President’s Desk Column

 

Think now about pay for performance

April 2005
Mary E. Kass, MD

The news this month is all about the recently released Medicare Payment Advisory Commission annual report. MedPAC, which counsels Congress on Medicare reimbursement policy, has recommended a "pay for performance" approach to physician reimbursement.

Pay for performance has a nice alliterative ring, but that’s largely what we know about it now and, as always, the devil is in the details. The concept is premised on the development of validated, evidence-based clinical performance measures that apply to all specialties. Reaching a consensus on these indicators will be a challenge for the medical community, no doubt, but it beats the alternative. MedPAC is presenting pay for performance as a way to control costs without use of the sustainable growth rate, a formula Congress enacted to limit Medicare spending. If the SGR remains in place, physician fee updates will be cut by 5.2 percent next year and by a similar amount annually through 2012, when inflation-adjusted physician reimbursement will have dropped to 50 percent of current levels.

Pay for performance has been a buzzword on the Hill for a while now, and Congress may be ready to admit that the sustainable growth rate was a misstep that needs to step out. Still, the eventual shape of any Medicare physician fee restructuring—if this Congress chooses to address it at all—is anyone’s surmise.

The MedPAC pay-for-performance brainchild is a concept in its infancy, which is all right with me if the aunts and uncles (physicians and other caregivers, patient advocates and the like) will have a hand in its upbringing. Cost-containment is important, but the final version needs to be patient-centered and structured to focus on continuous improvement in safety and effectiveness.

The clinical laboratory community may be concerned about MedPAC’s assertion that all Medicare claims should include laboratory values, submitted electronically in a standard vocabulary and format. This will be a burden, although I suspect we will find it less objectionable as the benefits emerge. Standardized vocabularies and information technologies in all laboratory reports will greatly enhance the usefulness of laboratory data.

MedPAC envisions transitional benchmarks to be employed while databases on clinical indicators are developed. Use of information technology is one; patient perception of care is another. While the former would be pathology-friendly, I am concerned about the latter. The limited patient contact of our specialty puts us at a disadvantage in this regard. What if Congress decides to go with pay for performance and few of the benchmarks apply to pathology? We need to be thinking about next steps.

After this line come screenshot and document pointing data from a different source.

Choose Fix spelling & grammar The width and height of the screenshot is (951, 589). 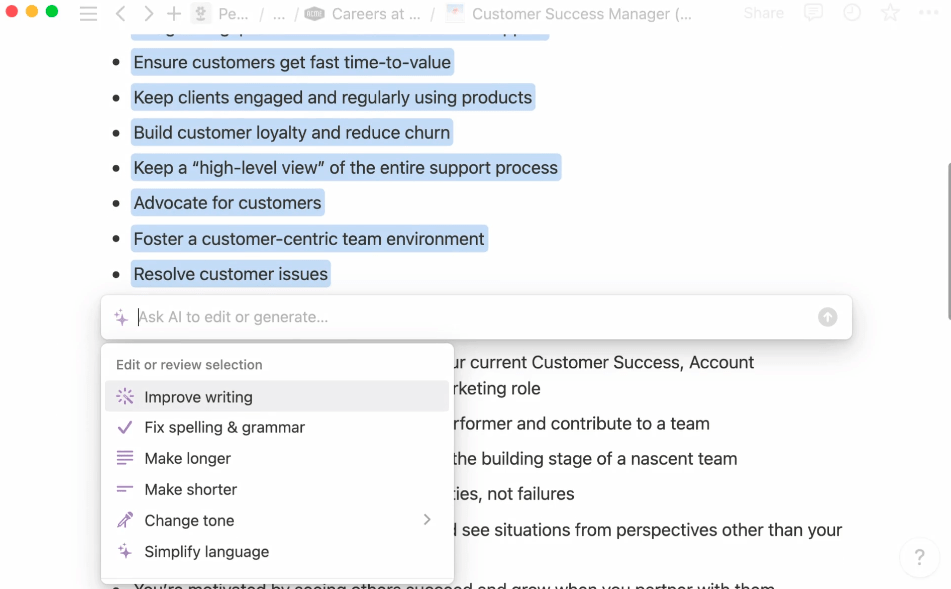click(x=224, y=427)
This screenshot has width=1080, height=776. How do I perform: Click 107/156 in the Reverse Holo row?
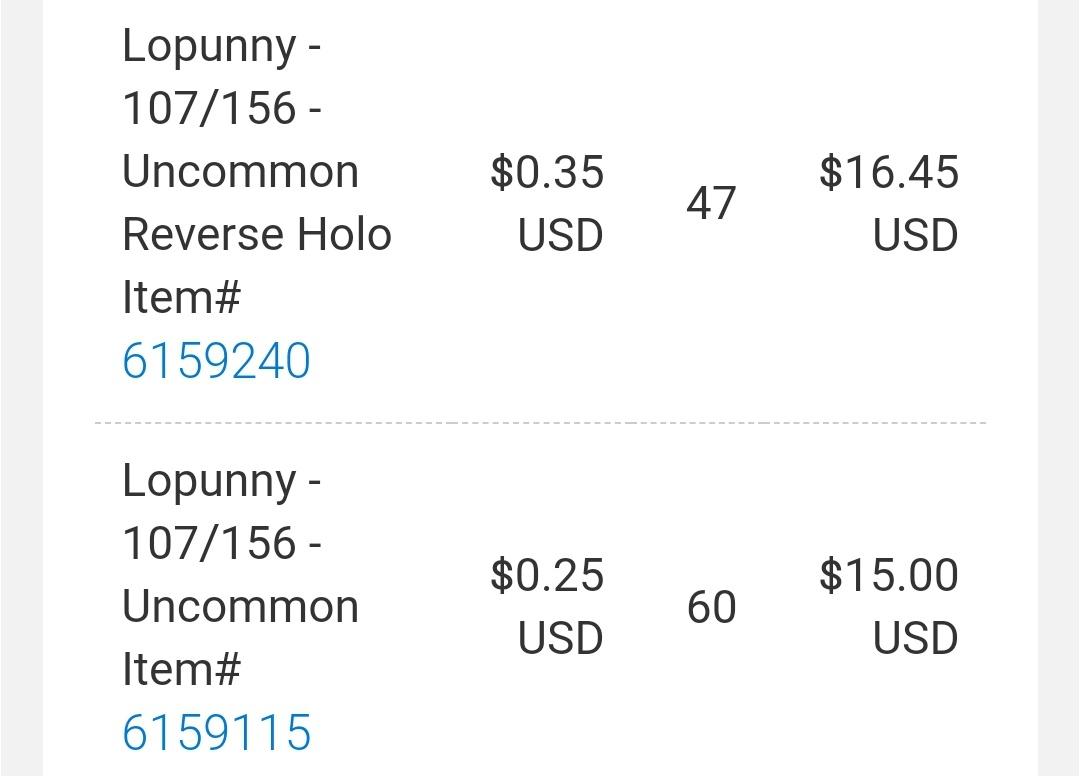tap(209, 108)
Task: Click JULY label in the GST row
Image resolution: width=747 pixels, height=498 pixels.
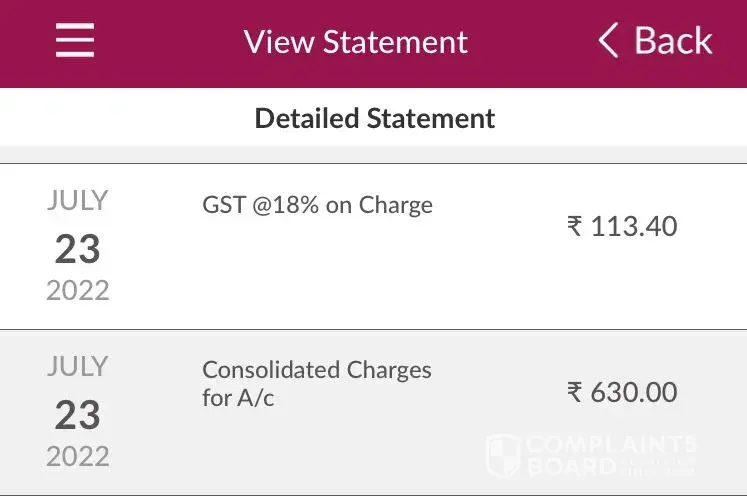Action: (77, 201)
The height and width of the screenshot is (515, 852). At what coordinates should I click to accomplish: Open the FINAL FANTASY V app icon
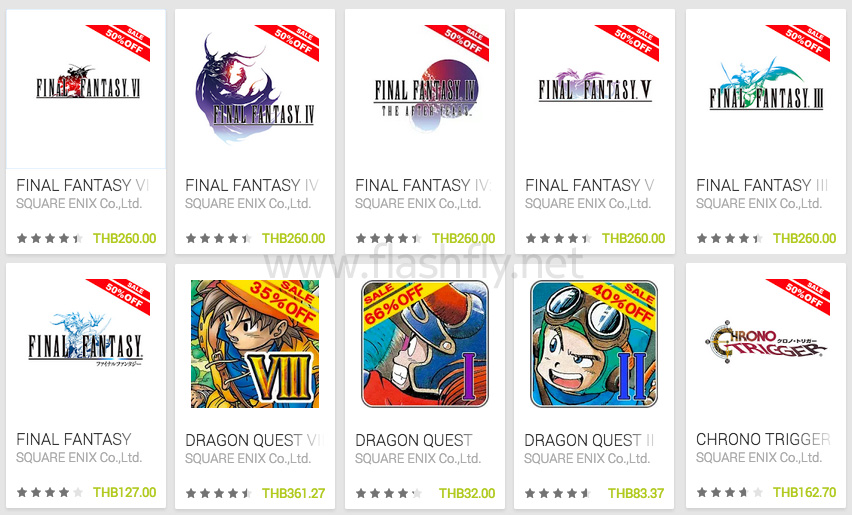coord(594,89)

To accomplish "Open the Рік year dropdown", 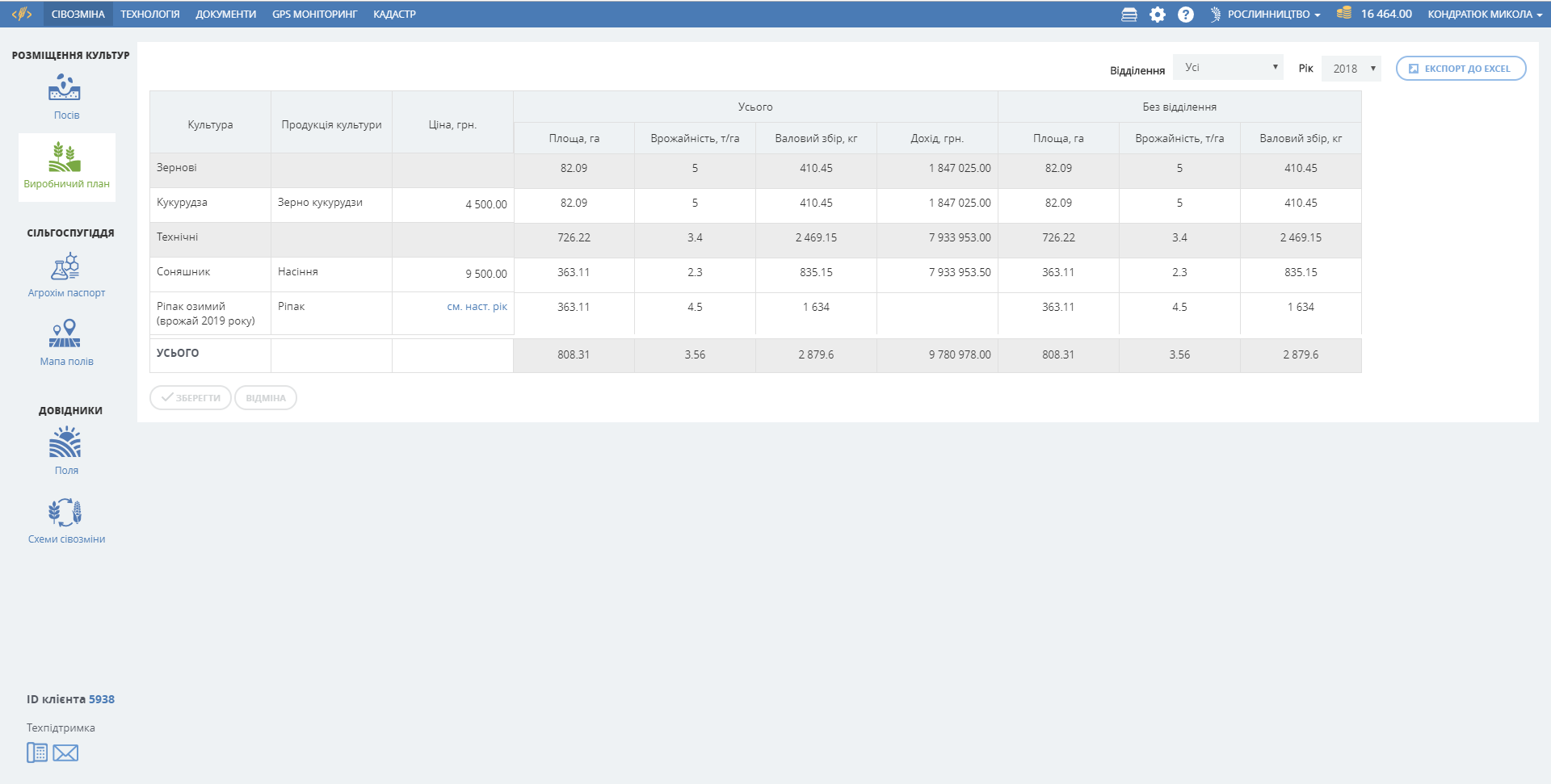I will pos(1351,69).
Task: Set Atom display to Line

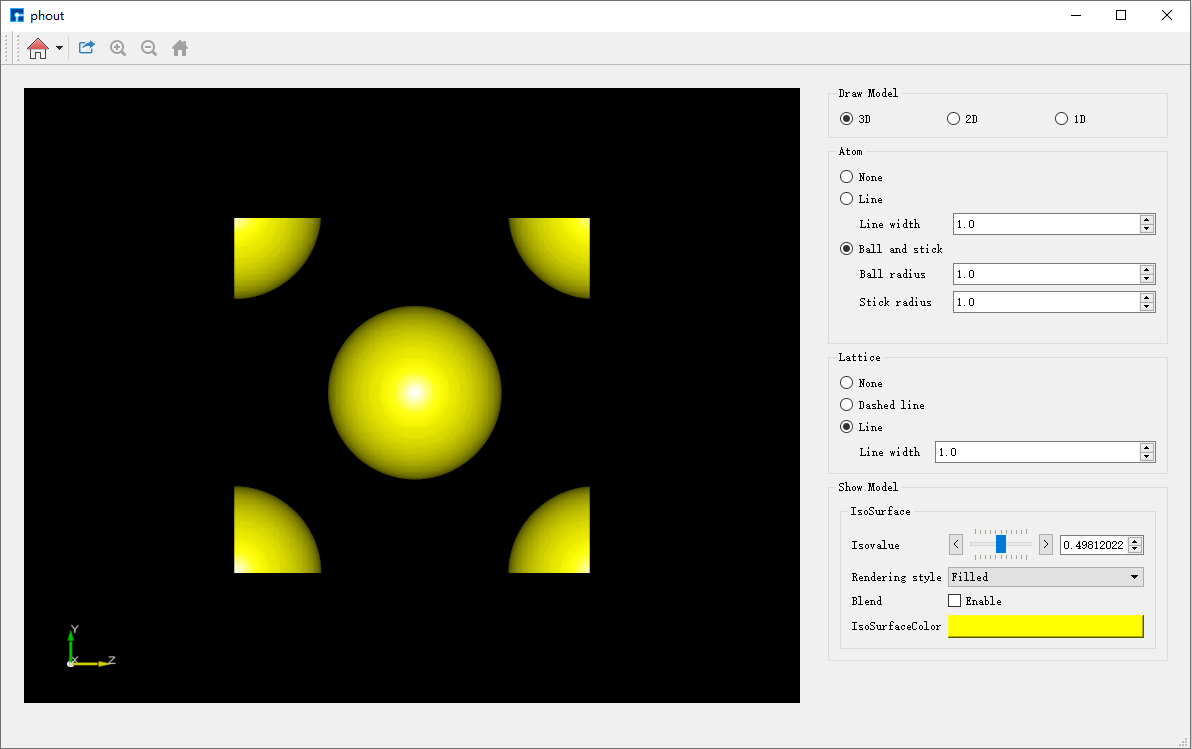Action: pos(847,199)

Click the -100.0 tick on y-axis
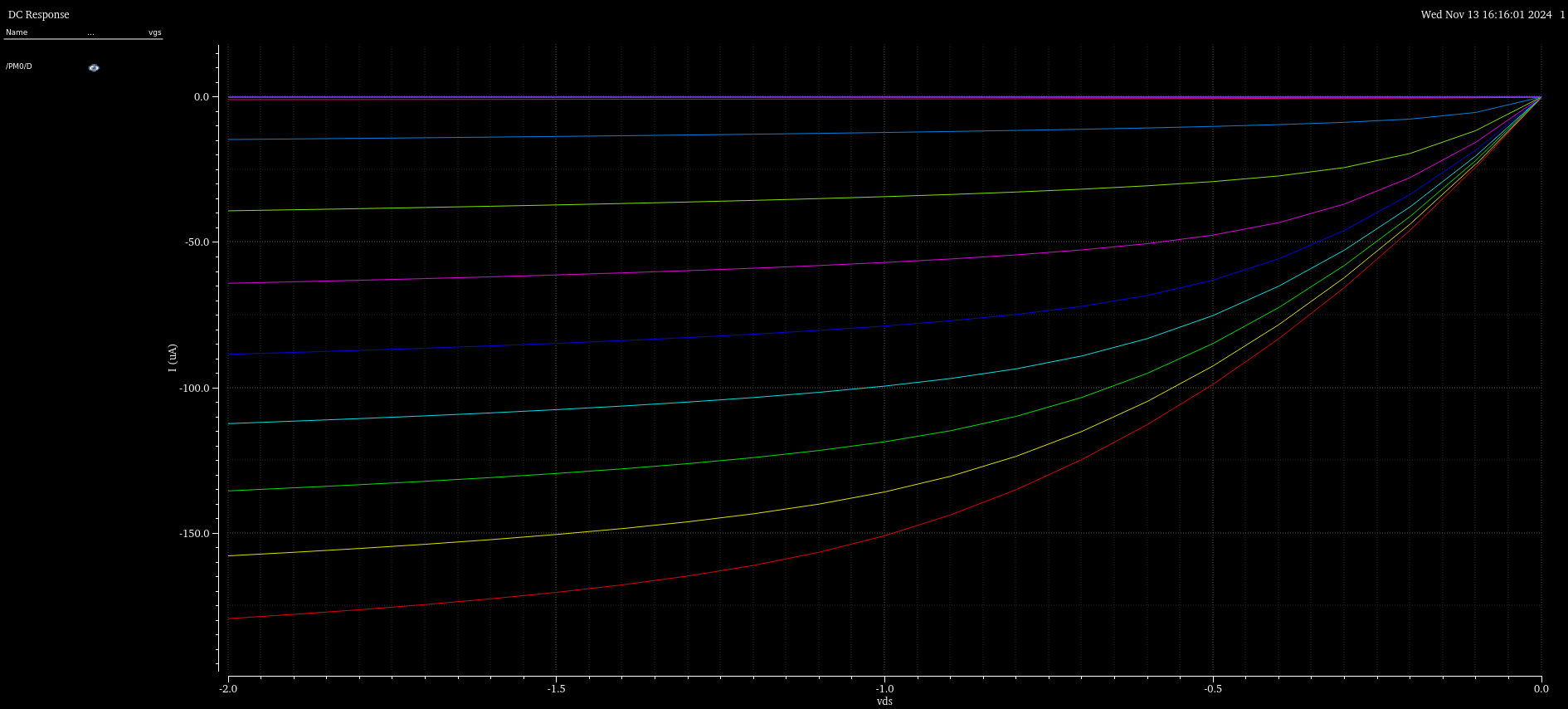click(x=195, y=388)
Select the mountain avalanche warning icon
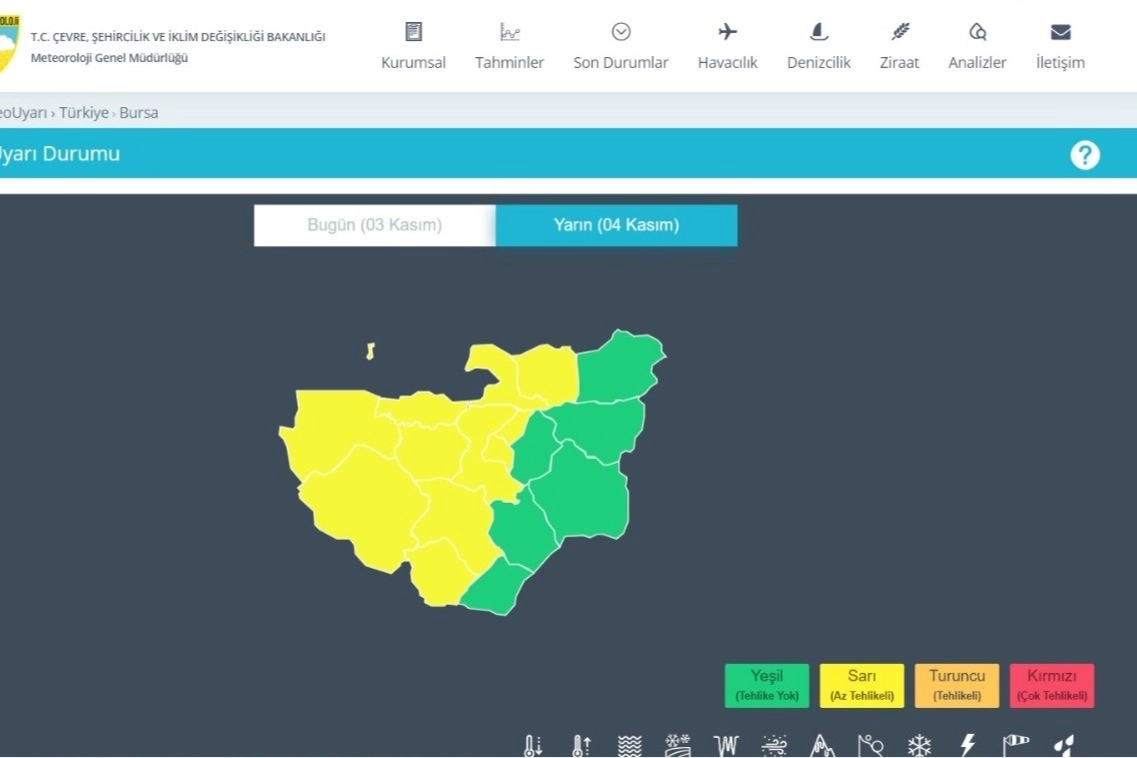This screenshot has height=758, width=1137. 822,745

The CAP cancer protocols would probably be a good place to start. A pilot study in Canada recently revealed a clear link between use of the CAP checklists (synoptic format) and completeness. More studies of this kind would enable us to establish the use of synoptic reports as a performance indicator. We might also be able to identify quality indicators through the CAP Laboratory Accreditation Program. Perhaps we could add checklist questions about how often pathologists sit down with patients to explain their test results, what pheresis is, for example, or what is to be gained from further testing.

Budget neutrality is the most controversial provision in the pay-for-performance plan. MedPAC believes that Medicare could retain up to two percent of funds for physician fees, then award those funds to providers who met quality benchmarks. The CAP and dozens of other physician groups have urged that MedPAC avoid at all costs rewarding some physicians at the expense of others. Pay for performance must be funded properly.

When the House Committee on Ways and Means subcommittee on health held public hearings on the MedPAC report, Jeffery Rich, MD, who testified for the Society for Thoracic Surgeons task force on pay for performance, argued persuasively against a budget-neutral approach. Dr. Rich proposed that incentives to encourage Medicare providers to collaborate in condition-specific databases and continuous quality improvement would translate to durable cost savings.

The thoracic surgeons have been collecting clinical data on open-heart surgery since 1989, and using those data to identify best practices. Their database covers 2.7 million surgeries at 600 institutions. Between 1990 and 1999, observed and risk-adjusted mortality for cardiac bypass graft surgery in their study population, projected to increase by 35 percent, instead decreased by 30 percent. They have used a carefully structured and validated standardized clinical database, partnered with thoughtful outcomes measurement and proper feedback, to fuel continuous quality improvement. And they have realized dramatic cost savings.

I would like to take that one step further and urge that any clinical database created under Medicare be SNOMED-encoded. Individual pathologists could contribute in dozens of ways, advising their hospital IT departments on SNOMED and working with colleagues to analyze data and prescribe adaptive behaviors. This could well be the silver lining peeking out from behind the perennial Medicare budget crises.

The late president John F. Kennedy liked to say that the time to repair the roof is when the sun is shining. We have a window, now, to develop our thinking on how such a system might work and what performance indicators we would propose for pathology. Whether this year or five years from now, pay for performance is likely to be on the table when physician compensation under Medicare is discussed. Let’s prepare to contribute to the dialogue.